Analyzing \$g_m\$ vs \$V_{in}\$ for a common source config

Question

I had this doubt while going through the book "Design of Analog CMOS Integrated Circuits" by B. Razavi, if we are to plot \$g_m\$ vs \$V_{in}\$ for the above circuit, then we have \$g_m\$ =0 till \$V_{in}\$ crosses the threshold voltage(\$V_t\$). Now, the MOSFET enters the Saturation region directly, and we have \$g_m=k(V_{in}-V_{t})\$ that gives \$g_m\$ to be directly proportional to \$V_{in}\$. My main problem arises is when the MOSFET leaves the saturation region and enters the triode region. We'll have \$g_m=k(V_{ds})\$ which has no term of \$V_{in}\$ in it. How do I go on analysing the circuit in the triode region? What will the final relation on graph look like?

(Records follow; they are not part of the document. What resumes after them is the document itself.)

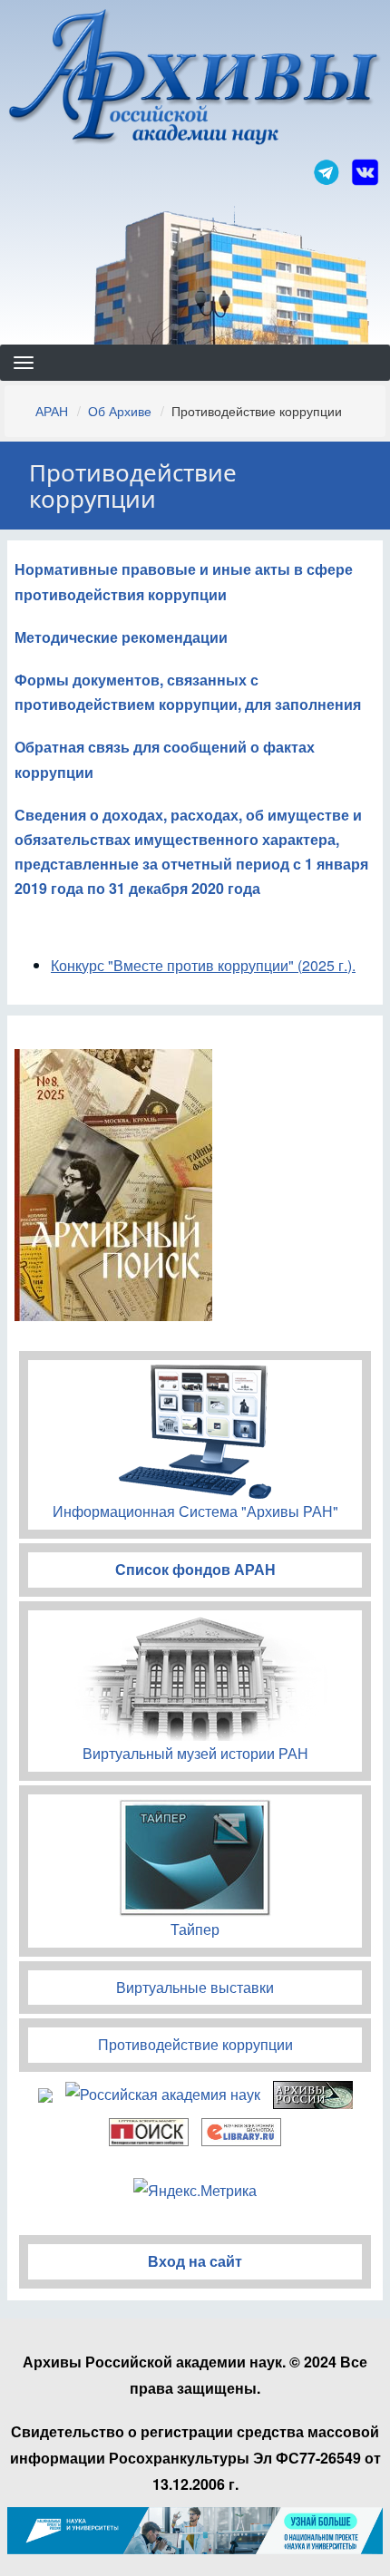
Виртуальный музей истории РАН (195, 1753)
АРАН (51, 411)
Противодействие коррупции (195, 2044)
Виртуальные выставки (195, 1987)
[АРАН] (195, 79)
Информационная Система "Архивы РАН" (195, 1511)
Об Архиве (119, 411)
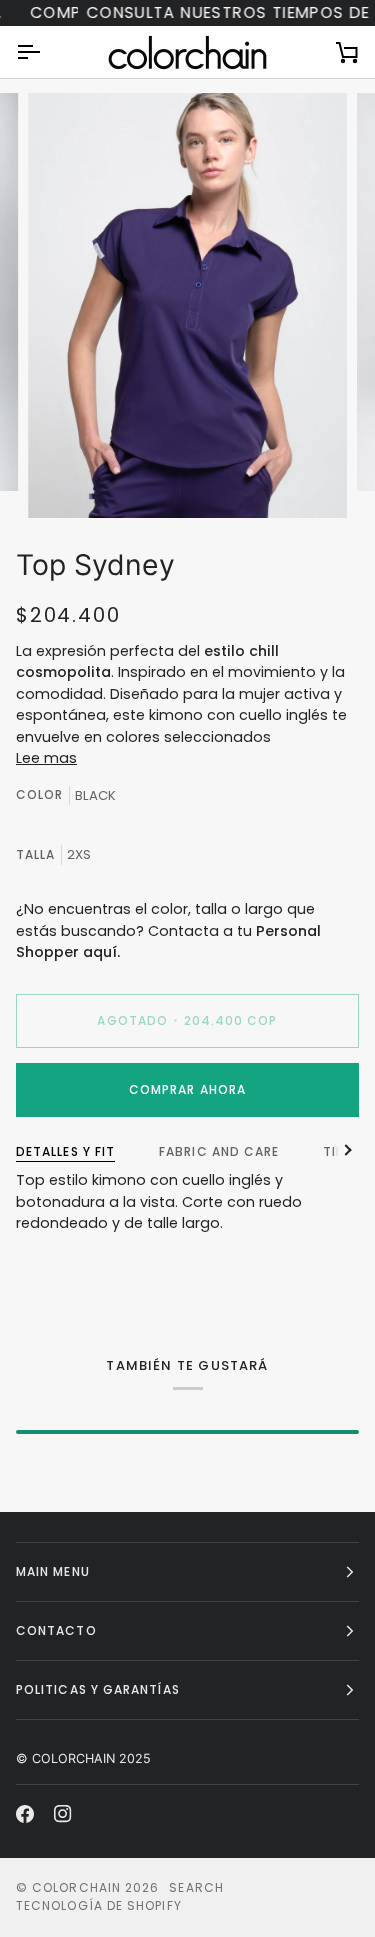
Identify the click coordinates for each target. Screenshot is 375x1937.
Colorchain (76, 1887)
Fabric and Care (219, 1151)
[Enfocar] (65, 480)
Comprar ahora (187, 1089)
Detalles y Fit (65, 1151)
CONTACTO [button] (56, 1630)
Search (196, 1887)
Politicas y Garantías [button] (98, 1689)
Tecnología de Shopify (99, 1905)
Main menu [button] (53, 1571)
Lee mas (46, 758)
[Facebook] (25, 1814)
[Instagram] (63, 1814)
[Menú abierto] (46, 52)
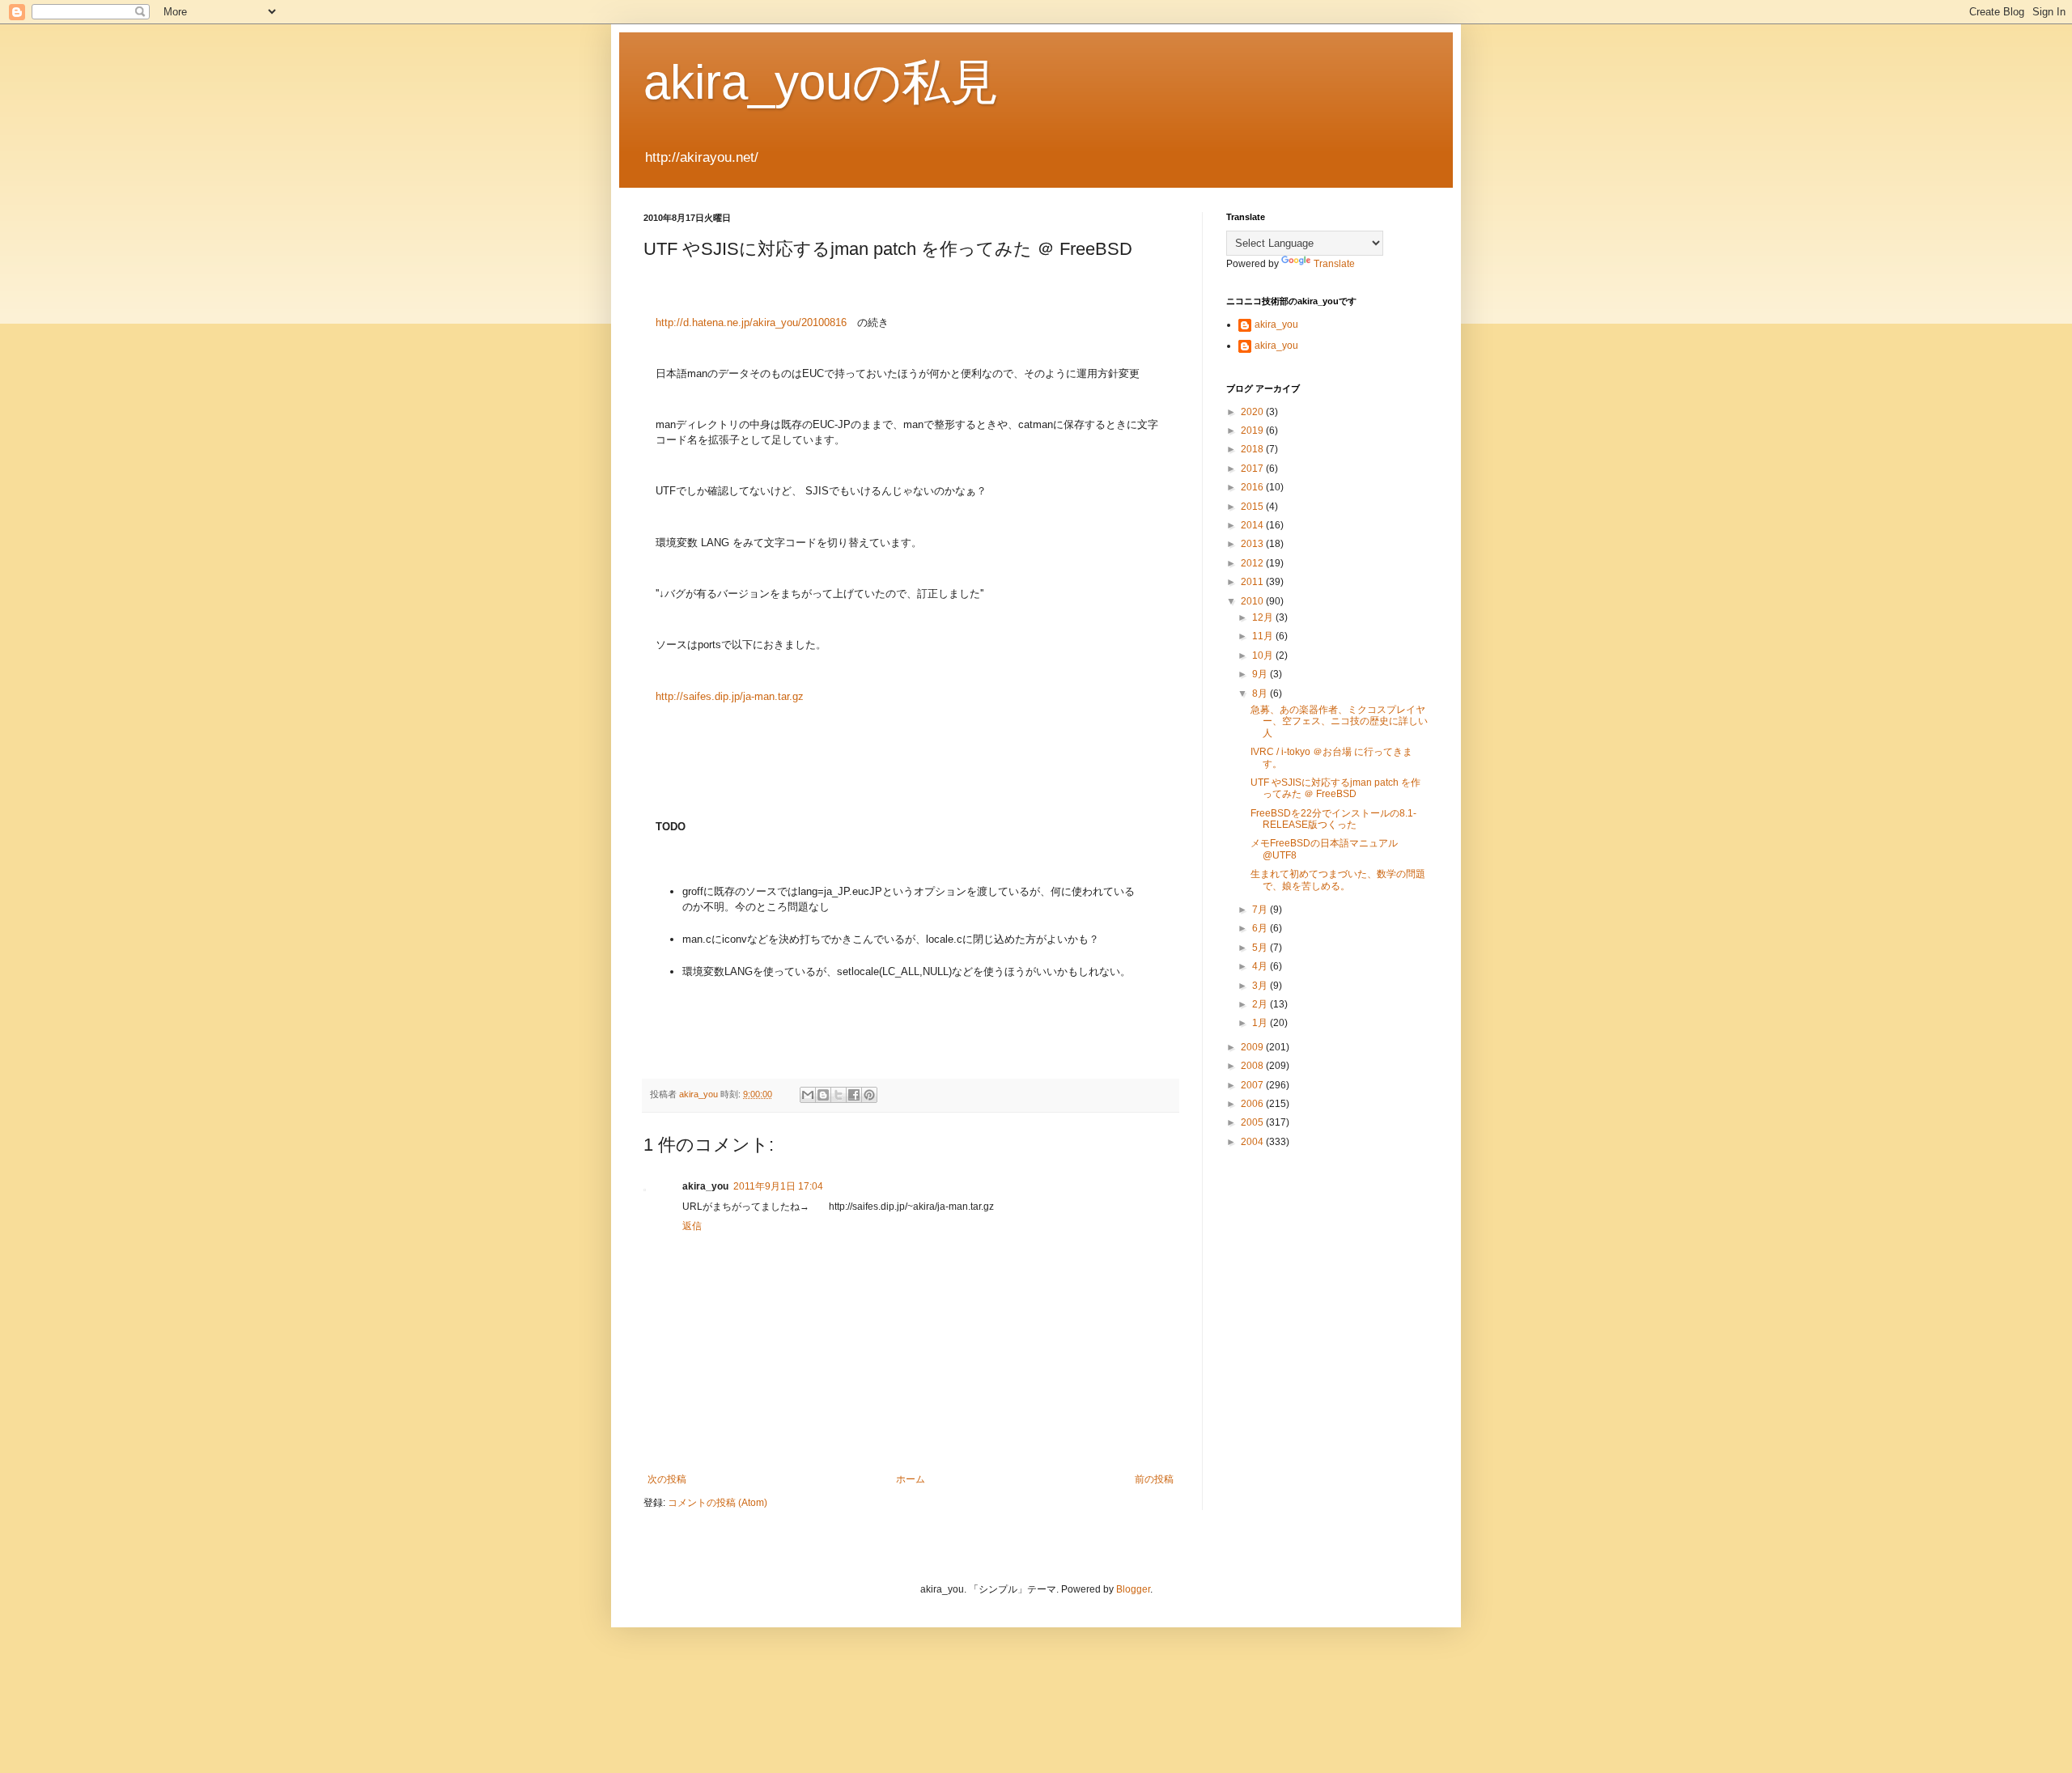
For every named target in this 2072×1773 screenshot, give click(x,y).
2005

The book provides as the solution, I didn't quite get the solution provided in the book (on page 49). Any insights would help.

Answer 1

To find \$g_m\$ you need to take derivative of \$I_D = f(V_{IN}) \$

In saturation when \$V_{IN} > V_T\$, we have the following: $$g_m = K_P(V_{IN} - V_T)$$

Assuming that \$I_D = \frac{K_P}{2}(V_{IN} - V_T)^2\$

The MOS will enter the triode region when \$V_{DS} < V_{GS} - V_{T}\$:

The drain current in the triode region is equal to:
$$I_D = K_P\: \left( V_{GS} - V_T - \frac{V_{DS}}{2} \right)V_{DS} = K_P\: \left( V_{IN} - V_T - \frac{V_{DD} - I_D R_D}{2} \right)(V_{DD}-I_D R_D) $$

And the \$g_m = \frac{dI_D}{dV_{IN}}\$ in triode region is equal to:

$$g_m = \frac{1 - \sqrt{1 + K_P R_D ((2 + K_P R_D (V_{IN} - V_T) - 2 V_{DD} ) (V_{IN} - V_T))} + K_P R_D (V_{IN} - V_T)}{R_D \sqrt{1 + K_P R_D ((2 + K_P R_D (V_{IN} - V_T) - 2 V_{DD} ) (V_{IN} - V_T))}} $$

And if I plot in LTspice assuming:

\$V_{DD} = 10V , R_D = 1k\Omega, K_P = 0.001, V_T = 1V\$

I get this:

If we plot \$g_m\$ in the triode region for \$V_{IN}\geqslant \frac{\sqrt{1 + 2V_{DD} R_D K_P} \:\: - \: 1}{K_P R_D} + V_T = 4.58258V\$ (for this Vin MOS enters triode region). I get exactly the same plot as in the LTspice.